Current advanced NMR alignment methods such as fuzzy warping [7], Bayesian alignment [8], Recursive Segment-Wise Peak Alignment [10], peak alignment by FFT [5, 11] and peak alignment using reduced set mapping without recursive target update [9], are based on the use of a template spectrum to help align a set of spectra. Choosing a template typically involves either selecting a single sample spectrum that appears most like the others as determined by some measure of similarity, creating an "average" spectrum, or by choosing a reference spectrum not contained within the sample. All remaining sample spectra are then aligned to this selected template using some form of pairwise alignment algorithm. A significant problem with the template approach is that there can be a great amount of variability between any two spectra. Part of this difference arises due to the previously described chemical shift variation. In addition, significant differences arise due to the existence of disparate groups within the data; for instance, inter-group variation between control and treated groups, subpopulation differences within these groups, etc. There may often be a priori knowledge of general subgroups, but one of the goals of metabolomics is to discover new subgroups such as different types of responders in drug or toxicity studies; by definition, templates for such groups are not known beforehand. Thus in such cases, the use of a template can significantly complicate downstream analyses.

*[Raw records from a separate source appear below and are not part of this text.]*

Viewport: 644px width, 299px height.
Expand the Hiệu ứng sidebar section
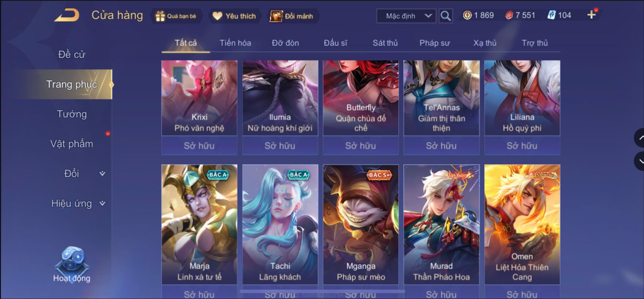pos(102,203)
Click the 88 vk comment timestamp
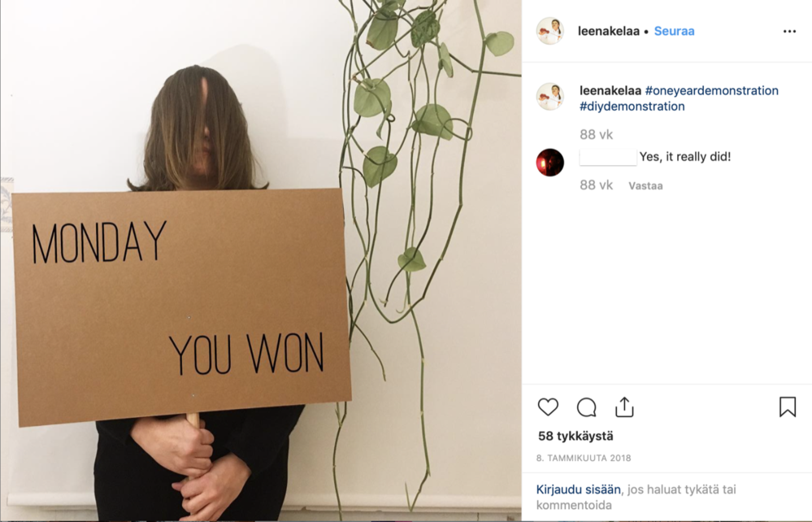 tap(596, 185)
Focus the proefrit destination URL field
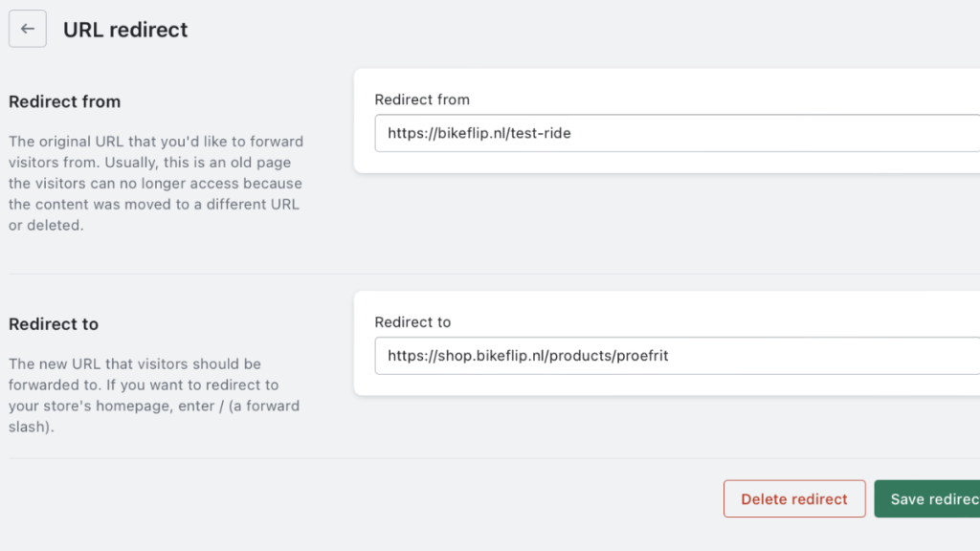980x551 pixels. click(x=670, y=356)
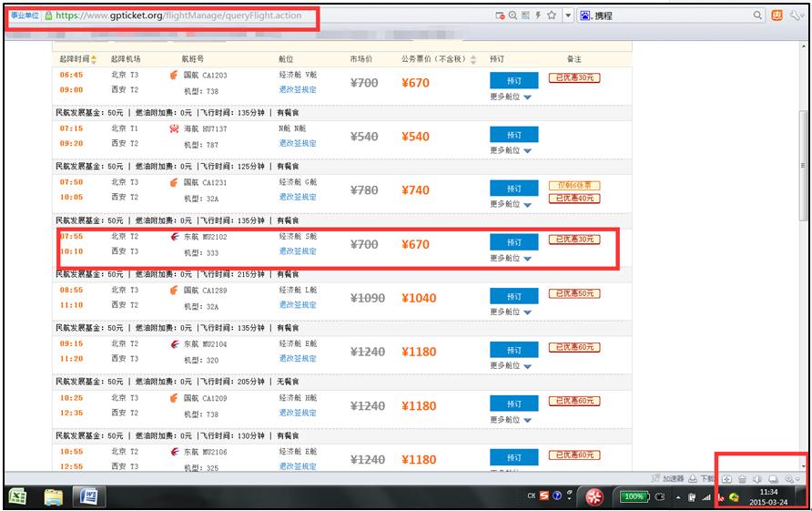Click the bookmark star icon in address bar
Image resolution: width=812 pixels, height=511 pixels.
point(552,15)
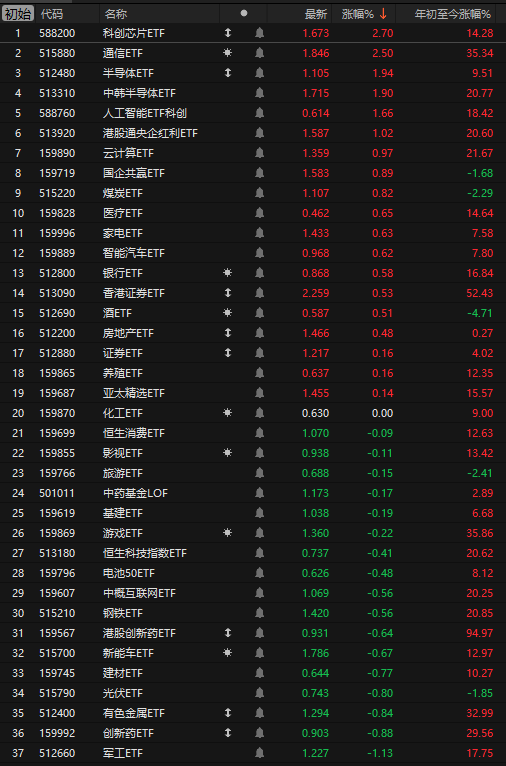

Here we describe a novel approach for the alignment of NMR spectra that is based on the creation of a consensus spectrum alignment through integration of pairwise spectrum comparisons and referred to as PCANS hereafter (Progressive Consensus Alignment of Nmr Spectra). To our knowledge, this is the first such consensus approach applied to the alignment of NMR spectra. This approach has several advantages that include the ability to align spectra with significant amounts of noise in chemical shift position, peak height and peak width. By using peaks as the basis for alignment we maintain the maximally informative set of information existing within a set of spectra. As a result, the existence of subgroups within a set of spectra can be identified since group-specific peaks are maintained in the final alignment.

We characterize the performance of this approach by aligning simulated NMR spectra which have been provided with user-defined amounts of chemical shift variation as well as inter-group differences as would be observed in control-treatment applications. Moreover, we demonstrate how our method provides better performance than either a template-based alignment or binning. Finally, we further evaluate this approach in the alignment of real mouse urine spectra and demonstrate its ability to improve downstream statistical analyses such as PCA and OPLS models commonly used in metabolomics analyses.

Results and Discussion

While the alignment method we propose consists of several steps which are described in detail in Methods, we provide a brief overview here. As outlined in Figure 1, our approach begins by first characterizing each individual spectrum by defining its peaks. The process of picking peaks can be done through a variety of methods and we have used a straightforward approach that uses the derivative of the spectrum, and other associated properties for discerning peaks. The resulting set of peaks contains the location, height and width of all peaks in a spectrum, referred to as the peak profile. These features comprise the main information content that is used in the interpretation of NMR spectra. This approach allows each NMR spectrum to be represented by a much smaller collection of data points than if we used the full resolution of the acquired spectrum. For example, our experimental urine spectra were collected with 16384 points, but the peak picking process found that the spectrum contained less than 500 significant peaks. It must be noted that peak picking may result in loss of information if some peaks are not picked. The peak picking algorithm is under active development to insure that peak information is not lost due to features such as low signal to noise or spectral crowding. Future work will also consider spectral features such as multiplet structure to provide more accurate peak profiles.

Figure 1
figure 1

Overview of the PCANS Alignment Process. The alignment process loops through multiple iterations of pairwise alignment until achieving a single consensus profile. See text for further details.

In the next step of the process, pairs of peak profiles are chosen for alignment, where the most similar profiles are determined through pair-wise statistical correlation (Figure 1A). Thus we start by aligning the most similar pairs of profiles to each other first. Each of these pairs of profiles is then aligned through a series of progressively more rigorous steps that begins with the naive alignment of the most highly similar peaks (Figure 1B-D). This naive alignment establishes aligned regions of high identity separated by segments that cannot be so readily aligned. These segments, bordered on either side by high-confidence aligned regions, are then aligned through a dynamic programming algorithm where the alignment score is based on chemical shift position, peak height and peak width. Note that only the peak location is altered throughout the alignment process and that peak height and width remain unaltered. Following this first pairwise alignment, a single consensus profile is created (Figure 1E). This process is then repeated, first for each set of pairs and then progressively for all of the generated consensus profiles. At the end of this process a single representative consensus profile is generated which defines the final alignment (see Figure 2). The final output consists of the set of input profiles with their respective peaks aligned to this final consensus alignment.

Figure 2
figure 2

Final Consensus Profile Formation. Pairwise alignments are progressively combined together through the alignment of consensus profiles to form a final consensus profile. This profile is then used to adjust the chemical shift positions of the peaks from the original input peak profiles to their final aligned positions.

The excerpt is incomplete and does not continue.